2020 Glasgow Film Festival Festival Coverage Reviews

Jesus Shows You the Way to the Highway ★★★★

Jesus Shows You the Way to the Highway is an absurd cocktail of pop culture, history and unchecked lunacy, a truly bizarre lo-fi venture from Spanish director Miguel Llansó. His second feature is a sci-fi political satire that resonates from avant-garde filmmaking to experimental techno pessimism. Llansó has a background in philosophy, and Jesus Shows You the Way to the Highway builds on his debut 2015 feature Crumbs, a post-apocalyptic jaunt into ‘Afro-futurism’. Whilst some of the themes present in Crumbs feature here, his new film draws on visions of the past as much as it does the future. Unwilling to be languid in any shape or form, this may perhaps be the strangest film shown at Glasgow Film Festival 2020, in essence a trippy road movie cum wild spy thriller.

jesus-shows-you-the-way-to-the-highway-6-1-e1564780090770Drawing on influences such as The Matrix, eXistenZ and Inception, the plot blurs reality through the guise of technology and a computer-simulated world. Achieved with a much smaller budget than the aforementioned films, Llansó builds such a distinct world of double agents and political deception, drawing on other influences such as Batman, ironically used as a villain. Championing it’s 64-bit loading/title screens, 8-bit chiptune and awkward stop-motion adds layers to this low budget cyber punk mystery. Various uses of stock footage add a complimenting touch of the real world to what is anything but for its duration. There are visual similarities to David Lynch’s 2017 limited series Twin Peaks: The Return, with a purposeful humour in its cinematography, whilst the plot has elements of Lynch’s identity skewing nightmare Lost Highway

Though it is objectively difficult to summarise this absurdist’s daydream, Jesus Shows You the Way to the Highway succeeds where other avant-garde/experimental films fail: it offers a semi-coherent narrative with funny characters exploring old tropes in new ways. The plot is as wildly absurd as it sounds; two CIA agents embark on a virtual mission to find and stop a virus in the computer world of Psychobook. The virus is personified by a shadowy figure wearing a simple Stalin mask. One of the two agents becomes a double agent, and the other slips into a coma, with his virtual self lost in a dystopian land known as Beta Ethiopia. To further add to these layers of impounding hilarity and confusion, Agent Gagano’s (Daniel Tadesse) virtual self must fight against Batfro (Solomon Tashe), a political villain in an Adam West-era Batman costume. Agent Palmer Eldritch (Augustín Mateo) becomes involved in more sinister bouts of inner turmoil, having a secret affair with Gagano’s Amazonian wife (Gerda-Annette Allikas) and selling an illegal drug known only as ‘The Substance’. This may sound a galling mass of ridiculous complexities- the film’s translation of the plot is just as demented but is a rewardingly sincere prodding at 70s Kung-fu, Cold War dramas, ironic pop culture history and exploitation films. 

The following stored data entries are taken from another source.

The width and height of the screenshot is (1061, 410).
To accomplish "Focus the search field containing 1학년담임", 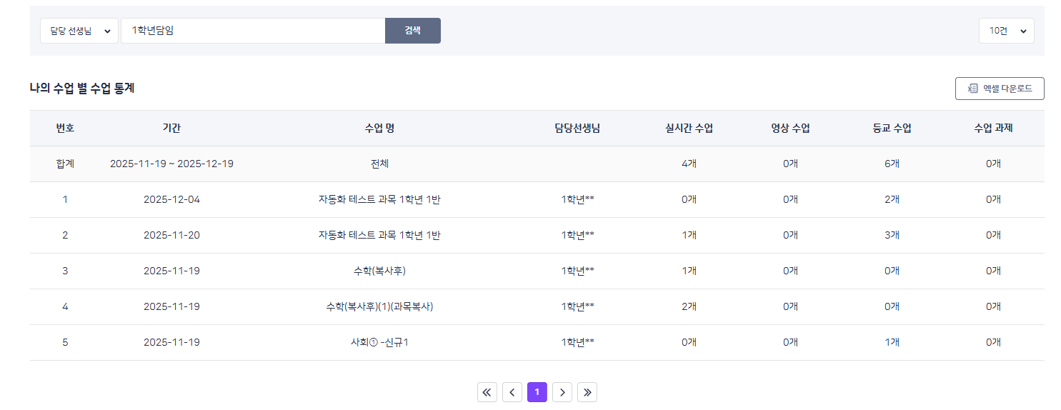I will click(x=253, y=31).
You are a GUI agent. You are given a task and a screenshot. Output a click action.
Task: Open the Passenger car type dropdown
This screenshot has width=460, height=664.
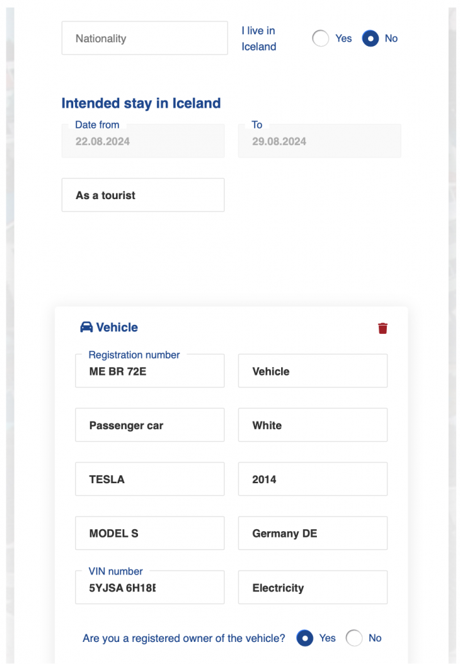click(x=150, y=425)
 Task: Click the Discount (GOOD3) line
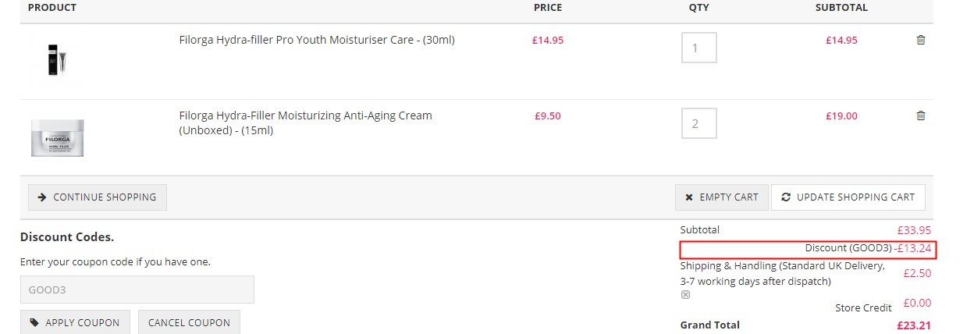click(x=808, y=249)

The exploration of its themes and plot is heavily littered with a brand of oddball & slapstick comedy that constantly flits between absurdism and surrealism. Shades of David Zucker and Peter Segal’s Naked Gun series are often visible, with the parody of international spying and their secret missions, and deceptions fundamental to the film. The comedic brand of Llansó’s brilliant oddity could also be likened to works of French directors like Bruno Dumont and Quentin Dupieux, where the nonsensical is rife. For all of its Afro-futurism and oddball cultural sprawl, the film has genuine charm and is starkly relevant in its testaments to working as a team and fighting corruption at the highest levels. Llansó’s eclectic socially-charged imagination offers a much welcomed fresh cinematic perspective on a changing landscape. Giving power and relevance to locations long neglected, Jesus Shows You the Way to the Highway is an unparalleled geopolitical journey into insanity.